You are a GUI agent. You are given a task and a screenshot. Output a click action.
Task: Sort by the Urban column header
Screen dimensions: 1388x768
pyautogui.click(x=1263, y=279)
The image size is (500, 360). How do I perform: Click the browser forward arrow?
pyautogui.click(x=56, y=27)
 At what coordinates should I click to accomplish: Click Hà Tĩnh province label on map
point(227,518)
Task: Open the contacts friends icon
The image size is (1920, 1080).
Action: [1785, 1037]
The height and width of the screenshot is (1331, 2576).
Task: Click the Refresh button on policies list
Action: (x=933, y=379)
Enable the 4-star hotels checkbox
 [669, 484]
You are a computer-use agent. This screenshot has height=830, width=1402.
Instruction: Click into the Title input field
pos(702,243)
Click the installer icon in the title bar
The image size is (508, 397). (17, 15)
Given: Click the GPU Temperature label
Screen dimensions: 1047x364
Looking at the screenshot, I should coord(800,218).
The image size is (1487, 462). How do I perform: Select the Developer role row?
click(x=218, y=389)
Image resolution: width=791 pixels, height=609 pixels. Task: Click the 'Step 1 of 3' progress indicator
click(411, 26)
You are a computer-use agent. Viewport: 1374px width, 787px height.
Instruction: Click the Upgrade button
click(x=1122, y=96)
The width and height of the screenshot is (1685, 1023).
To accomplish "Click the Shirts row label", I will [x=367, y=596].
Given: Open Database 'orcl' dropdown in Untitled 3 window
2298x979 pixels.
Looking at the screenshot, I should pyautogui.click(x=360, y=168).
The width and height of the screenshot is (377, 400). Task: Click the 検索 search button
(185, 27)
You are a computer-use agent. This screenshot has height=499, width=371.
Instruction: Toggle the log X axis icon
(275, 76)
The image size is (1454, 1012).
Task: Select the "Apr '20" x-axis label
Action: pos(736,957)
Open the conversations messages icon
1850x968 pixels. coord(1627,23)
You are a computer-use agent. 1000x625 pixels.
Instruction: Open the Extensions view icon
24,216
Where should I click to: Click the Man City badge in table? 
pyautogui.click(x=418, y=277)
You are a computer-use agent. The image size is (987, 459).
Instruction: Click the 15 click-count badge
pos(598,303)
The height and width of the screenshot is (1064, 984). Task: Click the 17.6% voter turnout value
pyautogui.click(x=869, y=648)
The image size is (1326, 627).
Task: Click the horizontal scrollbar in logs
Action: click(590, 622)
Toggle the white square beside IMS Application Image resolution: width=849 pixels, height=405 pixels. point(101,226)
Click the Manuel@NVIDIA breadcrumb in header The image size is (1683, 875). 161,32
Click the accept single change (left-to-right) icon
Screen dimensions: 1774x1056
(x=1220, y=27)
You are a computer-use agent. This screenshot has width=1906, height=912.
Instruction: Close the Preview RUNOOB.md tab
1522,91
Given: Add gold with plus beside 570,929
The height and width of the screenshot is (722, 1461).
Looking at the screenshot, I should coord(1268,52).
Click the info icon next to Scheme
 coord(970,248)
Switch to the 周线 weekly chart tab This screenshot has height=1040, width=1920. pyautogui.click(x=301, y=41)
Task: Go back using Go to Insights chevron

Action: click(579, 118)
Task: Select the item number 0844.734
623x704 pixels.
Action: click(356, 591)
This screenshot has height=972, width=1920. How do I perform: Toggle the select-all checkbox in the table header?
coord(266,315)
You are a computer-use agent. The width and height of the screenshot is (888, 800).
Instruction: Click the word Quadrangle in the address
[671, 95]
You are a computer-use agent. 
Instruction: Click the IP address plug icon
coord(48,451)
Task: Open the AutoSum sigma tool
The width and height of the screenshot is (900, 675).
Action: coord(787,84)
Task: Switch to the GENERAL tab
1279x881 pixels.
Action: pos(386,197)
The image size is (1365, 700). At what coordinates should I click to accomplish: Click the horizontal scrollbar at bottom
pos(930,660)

════════════════

- [PROBLEM DETAILS] Each line from the one containing "1279x881 pixels." to the last line of the material above should be reproduced word for word, with nothing added.

- [SOLUTION FOR THIS TASK]
1279x881 pixels.
Action: pos(386,197)
The image size is (1365, 700). At what coordinates should I click to accomplish: Click the horizontal scrollbar at bottom
pos(930,660)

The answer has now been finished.